The woods were rich with game. All around them, Jimbo could hear hooves crashing away into the underbrush on their approach. A few times, he spotted tiny deer in the second between their ears perking up and their rumps bounding away into the lattice of tree boles and tanglefoot. He heard the high yipping barks of foxes in the distance. Black squirrels leaped from branches overhead, sending down a silent rain of needles.
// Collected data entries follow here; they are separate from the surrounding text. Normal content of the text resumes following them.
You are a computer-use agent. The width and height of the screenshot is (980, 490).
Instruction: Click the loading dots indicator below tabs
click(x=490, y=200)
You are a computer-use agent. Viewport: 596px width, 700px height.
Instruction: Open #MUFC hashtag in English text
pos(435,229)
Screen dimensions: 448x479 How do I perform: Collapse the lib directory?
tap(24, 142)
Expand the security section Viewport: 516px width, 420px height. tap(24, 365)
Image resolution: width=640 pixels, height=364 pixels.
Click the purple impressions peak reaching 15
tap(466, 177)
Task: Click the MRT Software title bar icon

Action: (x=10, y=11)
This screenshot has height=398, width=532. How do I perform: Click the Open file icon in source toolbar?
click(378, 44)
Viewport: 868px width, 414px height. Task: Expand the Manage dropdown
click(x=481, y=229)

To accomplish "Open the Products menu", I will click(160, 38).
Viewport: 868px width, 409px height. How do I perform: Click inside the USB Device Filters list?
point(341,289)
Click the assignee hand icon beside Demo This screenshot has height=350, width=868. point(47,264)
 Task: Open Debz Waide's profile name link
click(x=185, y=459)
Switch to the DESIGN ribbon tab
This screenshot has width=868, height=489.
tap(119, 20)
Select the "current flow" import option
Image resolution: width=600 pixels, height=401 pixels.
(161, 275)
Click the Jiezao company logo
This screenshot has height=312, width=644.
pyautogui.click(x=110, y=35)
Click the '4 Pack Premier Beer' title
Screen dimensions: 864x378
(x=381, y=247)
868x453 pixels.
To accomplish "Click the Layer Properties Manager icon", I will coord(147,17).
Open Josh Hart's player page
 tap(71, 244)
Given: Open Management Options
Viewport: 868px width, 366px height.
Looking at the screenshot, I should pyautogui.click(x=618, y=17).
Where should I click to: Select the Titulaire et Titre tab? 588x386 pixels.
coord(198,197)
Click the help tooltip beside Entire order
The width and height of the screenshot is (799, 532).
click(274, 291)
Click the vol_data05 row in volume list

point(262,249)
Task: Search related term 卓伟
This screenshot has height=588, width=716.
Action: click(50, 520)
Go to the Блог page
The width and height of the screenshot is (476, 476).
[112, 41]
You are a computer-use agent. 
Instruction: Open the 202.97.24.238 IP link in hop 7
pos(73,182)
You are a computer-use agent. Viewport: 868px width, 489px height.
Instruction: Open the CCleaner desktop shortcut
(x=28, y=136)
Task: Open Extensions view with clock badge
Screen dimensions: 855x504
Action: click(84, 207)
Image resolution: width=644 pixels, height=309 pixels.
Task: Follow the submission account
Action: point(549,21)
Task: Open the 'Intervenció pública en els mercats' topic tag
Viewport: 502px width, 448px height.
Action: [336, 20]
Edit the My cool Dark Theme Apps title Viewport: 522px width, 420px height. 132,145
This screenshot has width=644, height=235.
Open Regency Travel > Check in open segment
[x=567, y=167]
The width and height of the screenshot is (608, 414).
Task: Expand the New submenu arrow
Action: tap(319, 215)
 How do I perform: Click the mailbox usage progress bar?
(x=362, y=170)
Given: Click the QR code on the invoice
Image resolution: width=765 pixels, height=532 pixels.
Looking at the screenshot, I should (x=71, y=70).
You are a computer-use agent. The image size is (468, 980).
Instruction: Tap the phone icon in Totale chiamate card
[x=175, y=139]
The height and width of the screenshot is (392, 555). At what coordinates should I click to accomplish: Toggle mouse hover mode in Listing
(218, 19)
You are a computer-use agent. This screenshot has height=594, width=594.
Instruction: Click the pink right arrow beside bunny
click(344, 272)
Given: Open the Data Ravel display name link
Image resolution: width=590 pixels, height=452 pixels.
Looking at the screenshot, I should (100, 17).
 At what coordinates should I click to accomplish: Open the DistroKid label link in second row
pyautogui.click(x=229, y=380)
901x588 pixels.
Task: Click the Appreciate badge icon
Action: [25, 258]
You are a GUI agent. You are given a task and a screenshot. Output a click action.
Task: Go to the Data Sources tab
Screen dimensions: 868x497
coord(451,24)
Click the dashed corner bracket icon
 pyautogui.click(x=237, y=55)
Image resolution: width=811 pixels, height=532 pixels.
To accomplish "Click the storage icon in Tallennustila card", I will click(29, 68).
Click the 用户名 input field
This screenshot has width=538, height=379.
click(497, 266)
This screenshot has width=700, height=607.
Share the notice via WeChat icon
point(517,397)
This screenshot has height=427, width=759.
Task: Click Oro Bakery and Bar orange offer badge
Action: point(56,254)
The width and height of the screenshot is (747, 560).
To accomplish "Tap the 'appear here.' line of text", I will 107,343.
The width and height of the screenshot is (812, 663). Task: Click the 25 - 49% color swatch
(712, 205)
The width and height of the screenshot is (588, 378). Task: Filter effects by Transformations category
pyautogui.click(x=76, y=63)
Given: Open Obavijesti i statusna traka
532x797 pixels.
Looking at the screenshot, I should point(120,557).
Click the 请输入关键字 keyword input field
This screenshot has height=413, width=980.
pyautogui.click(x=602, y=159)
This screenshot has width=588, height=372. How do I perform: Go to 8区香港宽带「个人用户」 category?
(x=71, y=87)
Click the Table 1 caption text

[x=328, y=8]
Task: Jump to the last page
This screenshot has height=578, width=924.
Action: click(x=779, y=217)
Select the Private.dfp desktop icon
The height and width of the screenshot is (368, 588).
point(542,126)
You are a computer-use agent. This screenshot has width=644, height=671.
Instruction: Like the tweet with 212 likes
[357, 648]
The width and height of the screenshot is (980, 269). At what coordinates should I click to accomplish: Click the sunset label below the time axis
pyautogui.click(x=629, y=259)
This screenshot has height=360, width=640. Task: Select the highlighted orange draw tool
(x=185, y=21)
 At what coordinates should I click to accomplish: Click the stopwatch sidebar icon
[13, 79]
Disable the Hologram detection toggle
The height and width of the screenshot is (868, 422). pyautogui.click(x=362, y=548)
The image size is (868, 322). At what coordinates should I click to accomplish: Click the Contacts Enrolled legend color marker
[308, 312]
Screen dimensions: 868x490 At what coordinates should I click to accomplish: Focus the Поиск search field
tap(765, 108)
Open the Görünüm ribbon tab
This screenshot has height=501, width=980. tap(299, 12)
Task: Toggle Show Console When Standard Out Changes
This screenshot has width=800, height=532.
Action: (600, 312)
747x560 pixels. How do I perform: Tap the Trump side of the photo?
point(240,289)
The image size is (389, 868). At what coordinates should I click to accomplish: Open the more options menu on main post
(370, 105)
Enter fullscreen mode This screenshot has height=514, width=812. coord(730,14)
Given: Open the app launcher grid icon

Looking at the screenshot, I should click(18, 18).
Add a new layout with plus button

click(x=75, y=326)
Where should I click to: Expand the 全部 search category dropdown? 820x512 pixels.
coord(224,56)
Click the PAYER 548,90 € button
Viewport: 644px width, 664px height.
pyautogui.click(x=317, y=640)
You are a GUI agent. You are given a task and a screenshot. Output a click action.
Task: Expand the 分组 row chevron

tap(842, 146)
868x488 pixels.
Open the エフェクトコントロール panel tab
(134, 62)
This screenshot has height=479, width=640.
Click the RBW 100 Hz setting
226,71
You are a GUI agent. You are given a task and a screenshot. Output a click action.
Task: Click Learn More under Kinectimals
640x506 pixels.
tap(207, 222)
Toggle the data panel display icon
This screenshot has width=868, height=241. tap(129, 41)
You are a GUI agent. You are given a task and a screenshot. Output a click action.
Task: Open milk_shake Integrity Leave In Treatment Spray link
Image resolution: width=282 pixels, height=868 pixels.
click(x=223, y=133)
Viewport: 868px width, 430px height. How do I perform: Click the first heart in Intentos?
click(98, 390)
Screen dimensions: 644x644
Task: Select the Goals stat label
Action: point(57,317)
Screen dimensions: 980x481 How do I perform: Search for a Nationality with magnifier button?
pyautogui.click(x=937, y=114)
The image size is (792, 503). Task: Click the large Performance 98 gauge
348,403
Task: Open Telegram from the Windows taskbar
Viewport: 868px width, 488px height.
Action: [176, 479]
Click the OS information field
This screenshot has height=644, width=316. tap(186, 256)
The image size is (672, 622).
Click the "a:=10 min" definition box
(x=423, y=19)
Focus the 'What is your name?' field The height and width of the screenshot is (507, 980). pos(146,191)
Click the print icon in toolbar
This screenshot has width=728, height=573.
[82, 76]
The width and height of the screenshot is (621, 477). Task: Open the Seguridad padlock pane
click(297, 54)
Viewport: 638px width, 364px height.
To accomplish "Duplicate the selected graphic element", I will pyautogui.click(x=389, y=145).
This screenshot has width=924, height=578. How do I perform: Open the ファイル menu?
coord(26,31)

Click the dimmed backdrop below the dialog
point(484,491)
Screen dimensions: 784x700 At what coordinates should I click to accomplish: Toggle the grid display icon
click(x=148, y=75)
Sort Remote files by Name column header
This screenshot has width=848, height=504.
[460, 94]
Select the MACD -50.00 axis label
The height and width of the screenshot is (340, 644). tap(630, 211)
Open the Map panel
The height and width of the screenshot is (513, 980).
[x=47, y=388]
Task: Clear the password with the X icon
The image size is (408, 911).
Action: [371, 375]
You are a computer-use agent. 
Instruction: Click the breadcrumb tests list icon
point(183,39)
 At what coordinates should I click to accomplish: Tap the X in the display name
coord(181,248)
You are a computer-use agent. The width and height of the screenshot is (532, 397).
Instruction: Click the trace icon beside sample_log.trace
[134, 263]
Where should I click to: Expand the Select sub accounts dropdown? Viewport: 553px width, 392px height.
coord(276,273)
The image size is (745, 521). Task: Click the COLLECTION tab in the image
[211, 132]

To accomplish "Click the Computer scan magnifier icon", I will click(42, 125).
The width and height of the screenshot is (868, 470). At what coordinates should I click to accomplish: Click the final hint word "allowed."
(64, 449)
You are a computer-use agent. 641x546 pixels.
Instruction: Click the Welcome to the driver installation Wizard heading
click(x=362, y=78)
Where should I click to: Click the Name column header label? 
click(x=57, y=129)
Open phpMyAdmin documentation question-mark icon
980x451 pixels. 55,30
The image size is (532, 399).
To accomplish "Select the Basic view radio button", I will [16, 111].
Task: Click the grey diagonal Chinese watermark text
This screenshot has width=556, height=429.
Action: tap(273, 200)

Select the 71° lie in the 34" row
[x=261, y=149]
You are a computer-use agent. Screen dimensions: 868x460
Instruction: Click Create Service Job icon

A knot of partridges with orange crests atop their heads exploded out of a copse of scrub before them. Two of the freed slaves they’d picked up brought down a few birds with thrown stones. They grinned as they plucked the birds clean while they walked along. Jimbo was impressed. The two men downed five birds inside of a span of less than two seconds. No one back on the reservation could have done that well, not even Jimbo. And he’d brought home dinner stunned by thrown rocks many times growing up.
James Smalls was once again filled with the feeling of being truly alive in a place and time not his own. The men running with him were as different from him in culture as it was possible to be, yet he felt an affinity with them. For all the miracles and comforts of the twenty-first century, he could never feel the freedom there that these men felt. Earlier today, they were slaves. Here, only a few hours later, their separate fates were waiting to be discovered. A man could reinvent himself here if he had the nerve and the will.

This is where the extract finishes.